I hope so. I think people might be listening to albums a bit more again. It’s just a feeling, but if that is true, then we have lockdown and Tim Burgess to thank for that. His Twitter listening parties are an absolutely genius idea, one which has put the idea of listening to an album back into people’s minds again after years and years of that being eroded.
It’s funny because we as musicians tend to take a lot of trouble compiling track listings for albums when hardly anyone seems to listen that way. Myself included, on both sides of that fence.
I’ve joined in with a couple of Tim’s listening parties, and to sit and listen to an album feels so alien the first time you do it again. It really hammers home how much things have changed. But there is still a place for appreciating albums that way, for sure.
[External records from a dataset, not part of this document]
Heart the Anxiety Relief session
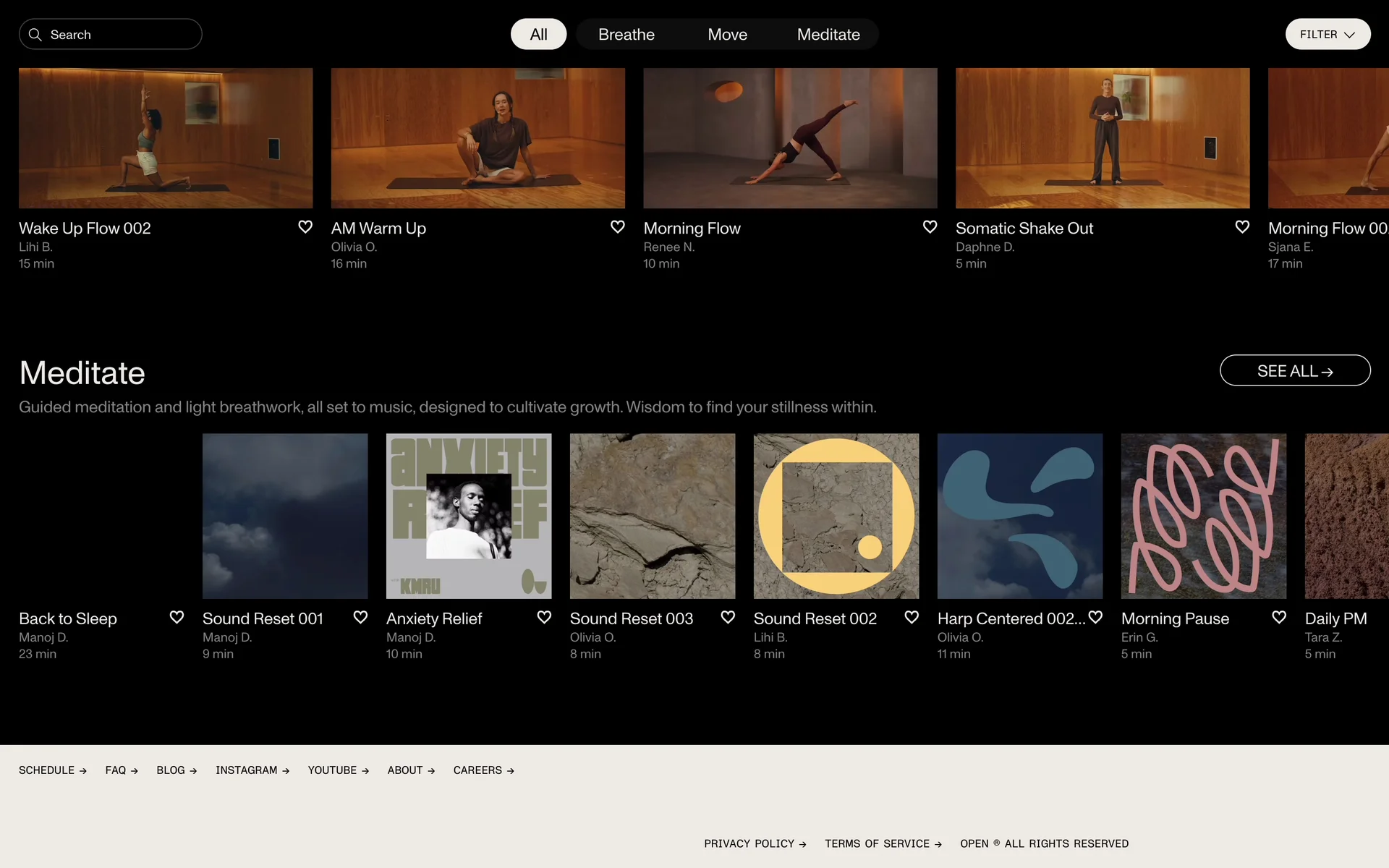The width and height of the screenshot is (1389, 868). [x=544, y=617]
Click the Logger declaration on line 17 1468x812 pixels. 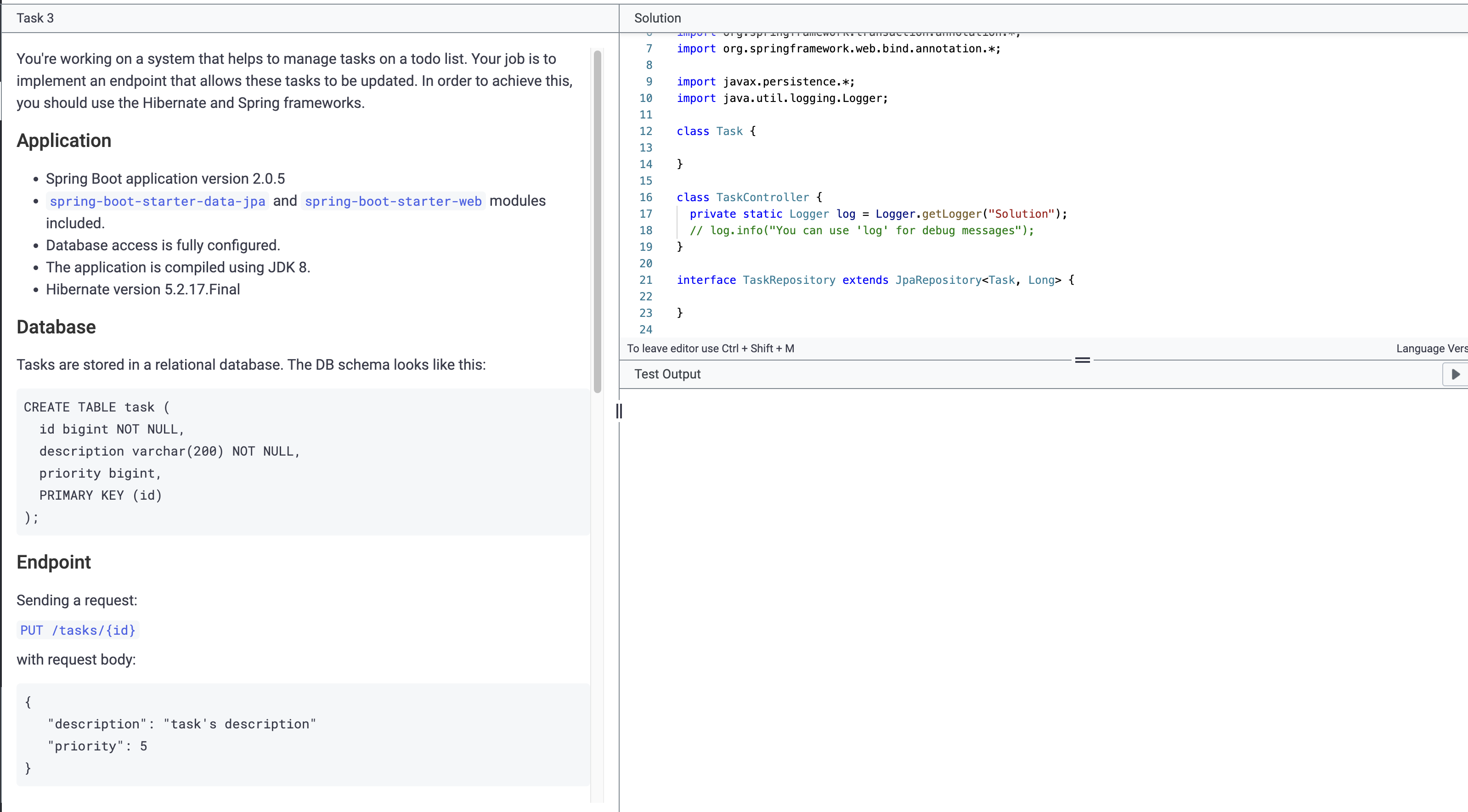(878, 214)
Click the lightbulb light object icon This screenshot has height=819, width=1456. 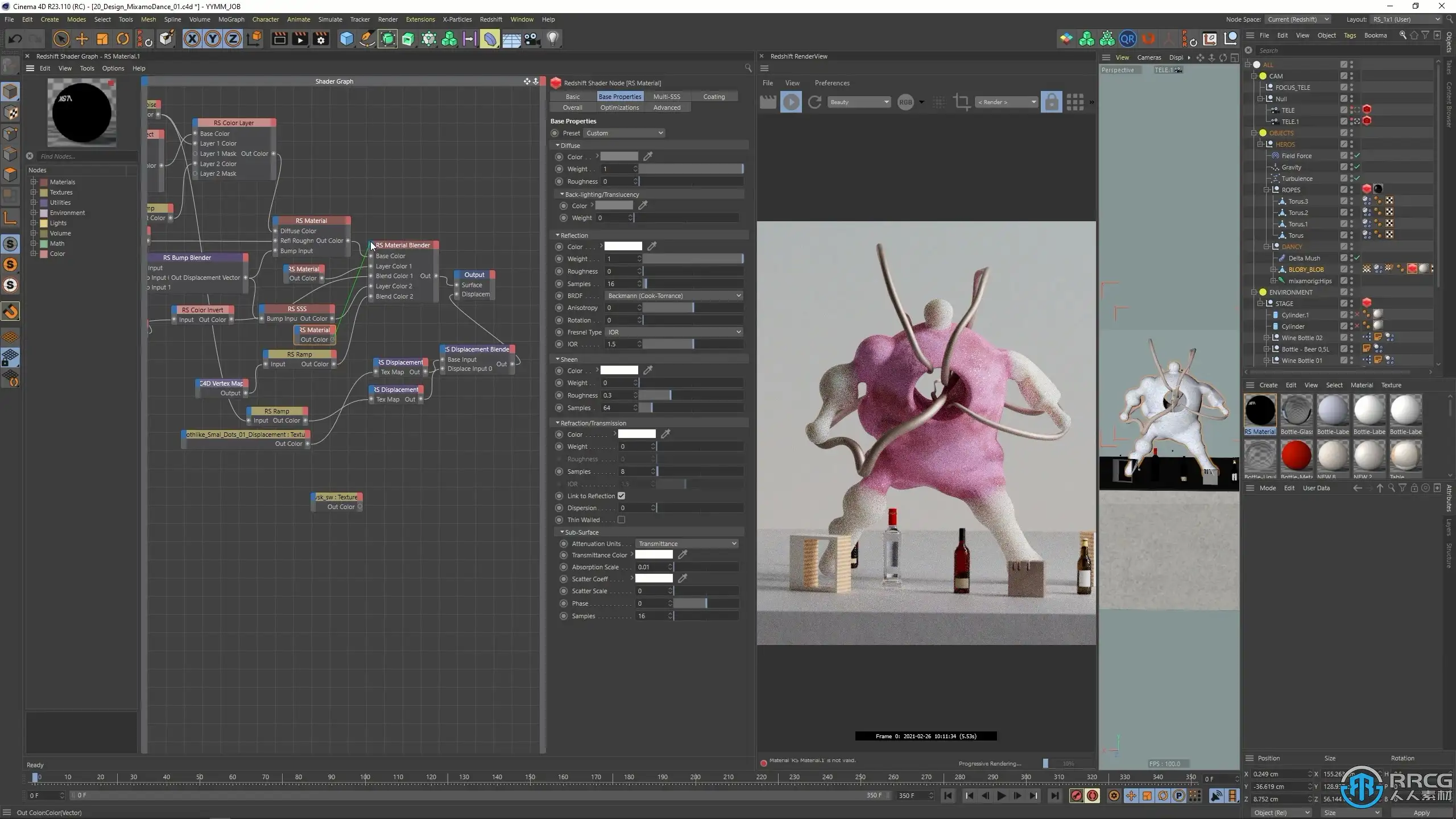553,39
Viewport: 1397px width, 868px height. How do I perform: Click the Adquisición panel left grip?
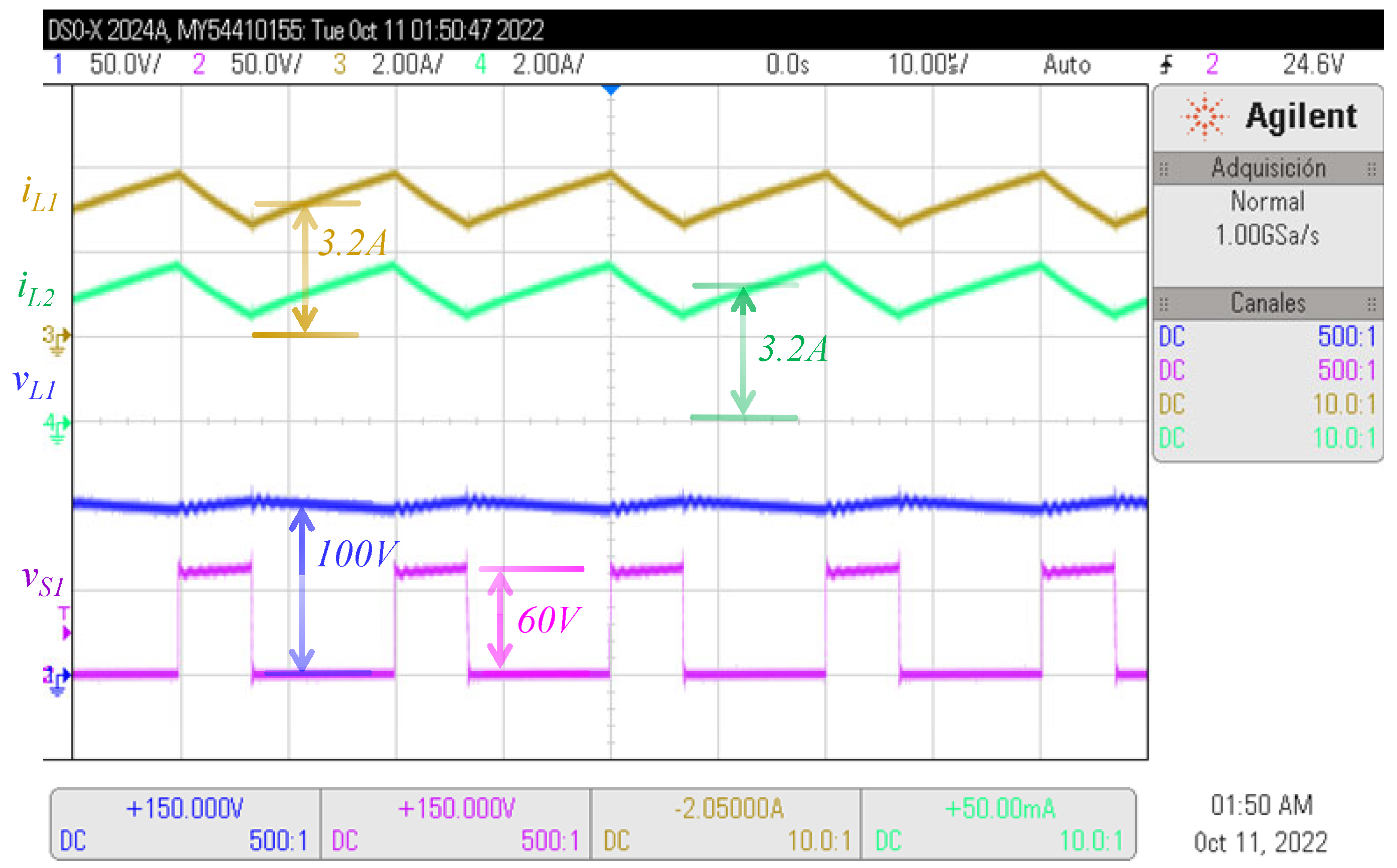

It’s just a skill that’s been lost, the skill of listening.
Do you have a quick take on streaming music or is it too complicated a matter for soundbites?
I’m fully integrated into a life with Spotify now. As a user I see, use and enjoy all the really good things about it. As an artist I wish they paid us properly. I feel like Spotify should be trying to emulate Bandcamp, who have been heroic this year.
Now you have this album under your belt, do you think there’ll be more solo work to come from you?
Yes, I feel that the follow-up won’t be far behind. Now that I’ve started this ball rolling, it has its own momentum.
As the record is your first solo album, we’d like to take a select look through your non-Ride back catalogue. Can you name a better song released in 1997 than ‘Step Into My World’ and do you look back thinking Hurricane #1 [the post-Ride band formed by Bell and others] should have been bigger?
Haha, thanks. I can probably name a few. 1997 was a good year for music.
Are there any things you would have done differently with Hurricane #1?
Possibly, but then I wouldn’t have ended up where I am now. So I think maybe it’s best to let it be.
How was it working with Gem on this new record, and do you think you’ll work together again?
It was great! Gem is brilliant, I have no doubt we’ll work on more stuff together in the future.
Did the release of your GLOK electronic material give you confidence to release under your own name?
I don’t know, something kind of clicked with me a little way ago, and I just started to take opportunities that came up, rather than passing on them. It has led to good things. GLOK started out of me getting signed as a composer to a film-score based record company. Initially I put those tracks out one at a time over a period of a few months, to try and get soundtrack work, and nothing happened at all. Crickets! Then a couple of years later I had a call from Joe at Bytes who had found the tracks, figured out it was me, and wanted to put out a cassette of them. It all came from there.
To be honest this is pretty much how everything has happened for me over the years. I don’t have a masterplan.
What was your favourite cover during your Lockdown YouTube recordings?
It was cool working out ‘Wichita Lineman’, which was a request from a mate of mine.
Is there any point in talking about expected/hoped for gigs or is it all just speculative right now?
Ride’s world tour was cut short and we lost a festival season that was going to finish the tour for This Is Not A Safe Place which came out last Summer. It would be cool if we could pick that up in Spring / Summer 2021, but I have a feeling every single band in the world is going to be fighting for those festival slots, so maybe that will be it for that album. I don’t know. We can’t plan for anything yet. We’re going to start making a new record over the winter anyway.
Did the challenges with the livestreamed Ride gig make you feel we’re still a long way off from finding a substitute for ‘proper’ gigs?
Yep. We need gigs in 2021 – Sonic Boom is touring!
When things move forward, are there any artists you would be particularly keen to see or even share a bill with?
Sonic Boom would be amazing, I was a big Spacemen Three fan back in the 80s, and I have been ever since. His new album is cool as well – as I mentioned.